▸ **Teks bacaan**:
::::::

Dengan diberlakukannya kebijakan diskon PPnBM mobil baru, Lembaga Kebijakan Pengadaan Barang/Jasa Pemerintah (LKPP) memproyeksikan pemerintah akan kehilangan potensi penerimaan hingga mencapai 15 persen (Kemenkeu, 2021). Bahkan dikutip dari beberapa sumber berita, pemerintah diperkirakan akan mengalami potential loss hingga Rp2,3 triliun. Tentu saja angka ini bukanlah angka yang sedikit terlebih di tengah situasi krisis yang membutuhkan penerimaan bagi anggaran negara yang lebih banyak guna membiayai ongkos pandemi COVID-19 yang belum berakhir ini.

Tidak sampai di situ, trade off kebijakan ini juga akan membawa konsekuensi yang tidak mudah khususnya terhadap lingkungan. Dengan logika berpikir bahwa ketika harga diturunkan, maka akan meningkatkan permintaan terhadap mobil, hal ini akan berimplikasi terhadap kenaikan jumlah kendaraan di Indonesia yang berpotensi membawa eksternalitas negatif bagi lingkungan, seperti kemacetan dan polusi udara. Data Badan Pusat Statistik (BPS) menunjukkan bahwa jumlah kendaraan bermotor jenis mobil penumpang mencapai 15.592.419 unit di seluruh Indonesia. Dengan demikian, diproyeksikan jumlah kendaraan bermotor jenis mobil penumpang ini akan mengalami kenaikan yang cukup signifikan di masa mendatang.

::::::

▸ **Tugas**:
- 1) Tentukan apakah setiap pernyataan berikut sesuai dengan teks tentang diskon PPnBM mobil baru. Jawab ya atau tidak, disertai kutipan kata-kata dari teks yang menentukan.
(a) LKPP memproyeksikan pemerintah kehilangan potensi penerimaan hingga 15 persen.
(b) Menurut teks, kebijakan ini tidak membawa konsekuensi bagi lingkungan.
(c) Potential loss pemerintah diperkirakan mencapai Rp3,2 triliun.
- 2) Teruskan teks tentang diskon PPnBM mobil baru, dimulai setelah kalimat terakhirnya.

▸ **Cuplikan data**:
::::::

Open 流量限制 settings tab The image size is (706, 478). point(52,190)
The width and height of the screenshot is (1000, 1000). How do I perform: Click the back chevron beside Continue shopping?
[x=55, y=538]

::::::

▸ **Daftar jawaban**:
- 1)
(a) Ya: "memproyeksikan pemerintah akan kehilangan potensi penerimaan hingga mencapai 15 persen".
(b) Tidak: "trade off kebijakan ini juga akan membawa konsekuensi yang tidak mudah khususnya terhadap lingkungan".
(c) Tidak: "pemerintah diperkirakan akan mengalami potential loss hingga Rp2,3 triliun".

- 2)
Dengan konfigurasi problematika di atas, maka pemerintah harus masak-masak memitigasi dampak negatif kebijakan ini. Selain itu, Pemerintah juga harus cermat untuk membaca pola perilaku masyarakat/konsumen di tengah pandemi, khususnya saat ini masyarakat/konsumen menjadi aktor utama yang mendorong perekonomian melalui jalur konsumsinya. Jangan sampai pemerintah salah langkah memberikan insentif fiskal alih-alih mendorong perekonomian justru hanya memberikan efek netral bagi perekonomian dan malah membawa social cost yang harus ditanggung oleh masyarakat Indonesia akibat eksternalitas negatif yang ada. Di sinilah pentingnya membuat skala prioriatas pemberian insentif fiskal kepada sektor-sektor yang dapat benar-benar menjungkit perekonomian di tengah keterbatasan ruang fiskal yang ada. Jadi, bagaimana pemerintah?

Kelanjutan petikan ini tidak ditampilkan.